Anche questi universi simbolici, una nozione a mio parere fondamentale, possono essere studiati nel loro costituirsi. Secondo gli autori, tale costituzione avverrebbe secondo i seguenti processi: oggettivazione, sedimentazione e accumulazione. Si noti come la struttura ricordi quella espressa per spiegare la formazione della società stessa. Per esemplificare, si immagini come i primi miti si siano formati attraverso delle storie raccontate oralmente, e come queste storie, che rappresentavano ad esempio spiegazioni di come si fosse formato il mondo, che costituivano già in qualche modo oggettivazioni, esteriorizzazioni di spiegazioni, si siano sedimentate nella memoria delle rispettive tribù e si siano poi accumulate.

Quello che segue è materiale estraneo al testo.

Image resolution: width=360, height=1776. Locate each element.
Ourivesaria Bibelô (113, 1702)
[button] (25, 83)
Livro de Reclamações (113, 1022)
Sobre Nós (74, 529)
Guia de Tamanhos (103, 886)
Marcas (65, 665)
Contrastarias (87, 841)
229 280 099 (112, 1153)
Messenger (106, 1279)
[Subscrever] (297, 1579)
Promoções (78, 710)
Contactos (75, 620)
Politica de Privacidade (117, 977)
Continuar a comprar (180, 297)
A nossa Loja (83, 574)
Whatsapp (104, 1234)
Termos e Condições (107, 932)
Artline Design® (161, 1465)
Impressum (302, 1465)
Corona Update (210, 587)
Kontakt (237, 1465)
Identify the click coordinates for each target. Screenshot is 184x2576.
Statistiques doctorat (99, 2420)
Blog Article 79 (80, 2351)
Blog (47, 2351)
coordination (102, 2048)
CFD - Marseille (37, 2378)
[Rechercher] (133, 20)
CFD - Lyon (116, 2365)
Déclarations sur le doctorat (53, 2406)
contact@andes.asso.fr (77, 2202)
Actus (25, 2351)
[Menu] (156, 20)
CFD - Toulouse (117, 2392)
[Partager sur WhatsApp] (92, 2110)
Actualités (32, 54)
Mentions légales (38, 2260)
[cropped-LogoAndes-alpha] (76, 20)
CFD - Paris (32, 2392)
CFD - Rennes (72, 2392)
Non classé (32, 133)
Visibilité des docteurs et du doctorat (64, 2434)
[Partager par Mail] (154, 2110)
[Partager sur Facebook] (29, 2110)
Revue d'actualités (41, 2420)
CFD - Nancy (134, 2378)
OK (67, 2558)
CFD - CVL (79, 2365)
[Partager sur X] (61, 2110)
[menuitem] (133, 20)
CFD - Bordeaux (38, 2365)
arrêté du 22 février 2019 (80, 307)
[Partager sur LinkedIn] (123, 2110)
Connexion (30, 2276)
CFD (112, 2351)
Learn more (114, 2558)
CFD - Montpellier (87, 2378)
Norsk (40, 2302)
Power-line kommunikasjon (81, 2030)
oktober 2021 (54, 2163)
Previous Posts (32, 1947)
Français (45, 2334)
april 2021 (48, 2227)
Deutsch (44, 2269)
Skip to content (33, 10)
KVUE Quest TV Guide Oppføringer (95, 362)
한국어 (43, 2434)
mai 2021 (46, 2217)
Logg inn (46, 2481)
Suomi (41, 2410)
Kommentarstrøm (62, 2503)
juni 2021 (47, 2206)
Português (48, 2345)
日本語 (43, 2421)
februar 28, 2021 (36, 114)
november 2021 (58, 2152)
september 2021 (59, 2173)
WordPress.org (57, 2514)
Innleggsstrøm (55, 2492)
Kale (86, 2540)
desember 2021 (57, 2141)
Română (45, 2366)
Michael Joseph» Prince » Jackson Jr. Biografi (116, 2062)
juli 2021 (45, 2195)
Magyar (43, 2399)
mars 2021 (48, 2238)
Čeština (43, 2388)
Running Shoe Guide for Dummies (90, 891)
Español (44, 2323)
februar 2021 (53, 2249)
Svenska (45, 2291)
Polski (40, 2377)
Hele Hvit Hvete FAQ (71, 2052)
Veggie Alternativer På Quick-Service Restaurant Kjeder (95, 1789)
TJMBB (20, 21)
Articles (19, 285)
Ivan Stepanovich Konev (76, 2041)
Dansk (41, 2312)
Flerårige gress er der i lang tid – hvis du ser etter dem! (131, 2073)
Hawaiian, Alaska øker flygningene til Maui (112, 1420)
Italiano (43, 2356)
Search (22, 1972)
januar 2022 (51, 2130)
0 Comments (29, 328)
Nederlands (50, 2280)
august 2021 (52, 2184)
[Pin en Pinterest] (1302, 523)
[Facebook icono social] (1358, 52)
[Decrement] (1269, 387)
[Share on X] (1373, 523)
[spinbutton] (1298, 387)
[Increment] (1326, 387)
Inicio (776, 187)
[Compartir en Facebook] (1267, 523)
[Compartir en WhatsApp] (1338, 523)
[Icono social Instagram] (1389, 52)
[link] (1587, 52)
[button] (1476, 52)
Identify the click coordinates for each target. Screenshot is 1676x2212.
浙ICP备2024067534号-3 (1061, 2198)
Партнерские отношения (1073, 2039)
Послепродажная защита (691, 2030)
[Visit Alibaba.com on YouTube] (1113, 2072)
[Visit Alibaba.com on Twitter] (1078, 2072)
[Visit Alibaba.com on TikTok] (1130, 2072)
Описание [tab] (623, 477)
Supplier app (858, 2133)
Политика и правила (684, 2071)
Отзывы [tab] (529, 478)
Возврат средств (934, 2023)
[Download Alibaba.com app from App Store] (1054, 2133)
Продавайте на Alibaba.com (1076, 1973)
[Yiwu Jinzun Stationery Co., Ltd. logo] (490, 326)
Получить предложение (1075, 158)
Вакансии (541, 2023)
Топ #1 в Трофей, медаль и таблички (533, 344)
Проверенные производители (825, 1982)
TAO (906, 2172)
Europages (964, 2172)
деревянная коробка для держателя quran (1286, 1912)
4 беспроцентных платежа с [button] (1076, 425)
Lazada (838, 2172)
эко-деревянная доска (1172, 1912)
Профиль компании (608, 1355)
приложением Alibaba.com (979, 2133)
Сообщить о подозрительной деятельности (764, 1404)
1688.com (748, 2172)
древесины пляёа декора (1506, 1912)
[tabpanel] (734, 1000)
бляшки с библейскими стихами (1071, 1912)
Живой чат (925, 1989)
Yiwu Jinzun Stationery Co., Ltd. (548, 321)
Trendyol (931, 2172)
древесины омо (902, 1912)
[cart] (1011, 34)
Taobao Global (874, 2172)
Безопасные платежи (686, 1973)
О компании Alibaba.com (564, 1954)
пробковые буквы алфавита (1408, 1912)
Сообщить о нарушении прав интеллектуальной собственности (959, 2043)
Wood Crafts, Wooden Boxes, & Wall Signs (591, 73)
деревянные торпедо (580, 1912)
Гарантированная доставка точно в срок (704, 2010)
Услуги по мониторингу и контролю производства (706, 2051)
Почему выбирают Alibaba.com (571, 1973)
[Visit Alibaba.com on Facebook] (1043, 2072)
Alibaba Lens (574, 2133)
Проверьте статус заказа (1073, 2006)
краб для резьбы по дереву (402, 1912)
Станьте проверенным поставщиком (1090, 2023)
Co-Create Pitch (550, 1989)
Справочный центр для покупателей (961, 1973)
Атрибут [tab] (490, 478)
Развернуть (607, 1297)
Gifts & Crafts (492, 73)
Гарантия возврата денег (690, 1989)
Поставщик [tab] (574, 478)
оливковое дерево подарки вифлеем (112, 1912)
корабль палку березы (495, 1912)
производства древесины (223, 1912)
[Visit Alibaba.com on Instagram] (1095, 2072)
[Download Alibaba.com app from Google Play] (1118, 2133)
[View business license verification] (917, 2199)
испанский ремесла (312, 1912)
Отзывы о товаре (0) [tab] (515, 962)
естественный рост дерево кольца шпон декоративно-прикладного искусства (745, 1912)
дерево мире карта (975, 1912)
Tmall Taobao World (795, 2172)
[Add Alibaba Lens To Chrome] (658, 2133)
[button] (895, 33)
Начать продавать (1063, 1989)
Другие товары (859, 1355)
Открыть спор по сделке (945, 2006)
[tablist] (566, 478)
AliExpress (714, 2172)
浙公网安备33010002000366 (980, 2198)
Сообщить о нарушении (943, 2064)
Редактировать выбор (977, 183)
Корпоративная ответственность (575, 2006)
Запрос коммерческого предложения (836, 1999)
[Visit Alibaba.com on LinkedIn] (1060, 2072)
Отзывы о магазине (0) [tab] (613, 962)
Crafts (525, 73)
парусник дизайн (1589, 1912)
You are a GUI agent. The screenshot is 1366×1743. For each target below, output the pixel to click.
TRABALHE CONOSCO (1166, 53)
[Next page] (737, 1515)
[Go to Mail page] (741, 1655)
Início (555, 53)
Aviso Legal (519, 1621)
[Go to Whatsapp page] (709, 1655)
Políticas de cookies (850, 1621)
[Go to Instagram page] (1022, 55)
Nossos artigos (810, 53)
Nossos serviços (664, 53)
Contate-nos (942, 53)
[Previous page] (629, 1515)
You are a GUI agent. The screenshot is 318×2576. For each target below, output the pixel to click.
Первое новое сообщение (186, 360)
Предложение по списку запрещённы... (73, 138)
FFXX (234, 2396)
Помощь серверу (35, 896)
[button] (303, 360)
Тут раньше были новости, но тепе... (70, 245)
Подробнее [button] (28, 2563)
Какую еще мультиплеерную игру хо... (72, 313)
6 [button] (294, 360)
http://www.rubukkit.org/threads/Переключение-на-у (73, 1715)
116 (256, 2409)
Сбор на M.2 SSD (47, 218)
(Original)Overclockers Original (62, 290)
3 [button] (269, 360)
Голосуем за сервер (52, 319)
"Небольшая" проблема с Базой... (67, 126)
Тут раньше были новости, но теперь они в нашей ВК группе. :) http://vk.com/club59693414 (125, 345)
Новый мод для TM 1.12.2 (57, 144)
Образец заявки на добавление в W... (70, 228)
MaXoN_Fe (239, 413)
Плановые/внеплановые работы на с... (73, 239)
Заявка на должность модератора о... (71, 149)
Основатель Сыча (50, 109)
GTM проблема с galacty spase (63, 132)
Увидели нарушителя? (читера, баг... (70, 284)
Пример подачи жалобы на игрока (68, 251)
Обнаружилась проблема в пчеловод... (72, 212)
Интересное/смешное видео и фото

Questi miti, e gli universi simbolici in generale, benché siano in qualche modo impliciti, naturali, sono ciò che legittimano le biografie individuali e l’ordine istituzionale. Le singole istituzioni vengono legittimate grazie alla collocazione in un mondo significativo che le comprende tutte.

Ricapitolando, dunque, gli esseri umani costruirebbero le proprie società nel corso dei decenni e dei secoli, esteriorizzando una sorta di comportamenti e aggiungerei anche pensieri in modo ricorrente, fino ad una loro oggetivizzazione, ad esempio attraverso consuetudini o istituzioni. A questo punto manca solo il terzo passaggio individuato dai due autori, quello dell’interiorizzazione. Cioè i comportamenti, ed in qualche modo abbiamo detto anche i pensieri, in primo luogo quelli conservati nel, e dall’universo simbolico, devono essere trasferiti alle nuove generazioni, perché queste non debbano essere costrette a costruire tutta la società da capo. Proprio questo passaggio è quello definito come interiorizzazione.

Durante la socializzazione l’individuo assume i ruoli e gli atteggiamenti degli altri, si appropria, in un certo senso, del loro mondo. L’identità, in questo senso, è la collocazione in un certo mondo, derivante dal riconoscimento che il gruppo sociale accorda agli individui.

Si rimanda ovviamente al testo per una spiegazione più esaustiva.

Ciò che mi è sembrato importante, se dovessi riassumerlo in poche righe, è in primo luogo che in questo studio i due autori mostrano come vi siano dei meccanismi in atto, in ambito sociale, nell’esistenza stessa della società, che ci paiono “naturali”, ma che invece possono in qualche maniera essere osservati, ed anche, procedendo ovviamente per tentativi, compresi. Un po’ come succede, in ambito fisico, per il respirare. E’ vero che è un atto quotidiano, ‘naturale’, a cui di solito non facciamo caso, ma è un processo fondamentale che può effettivamente essere studiato.

In secondo luogo mi è parso rilevante anche il sottolineare come l’identità sia non solo l’effetto di fenomeni o processi genetici o psicologici ma anche, ed in maniera non sottostimabile, sociali.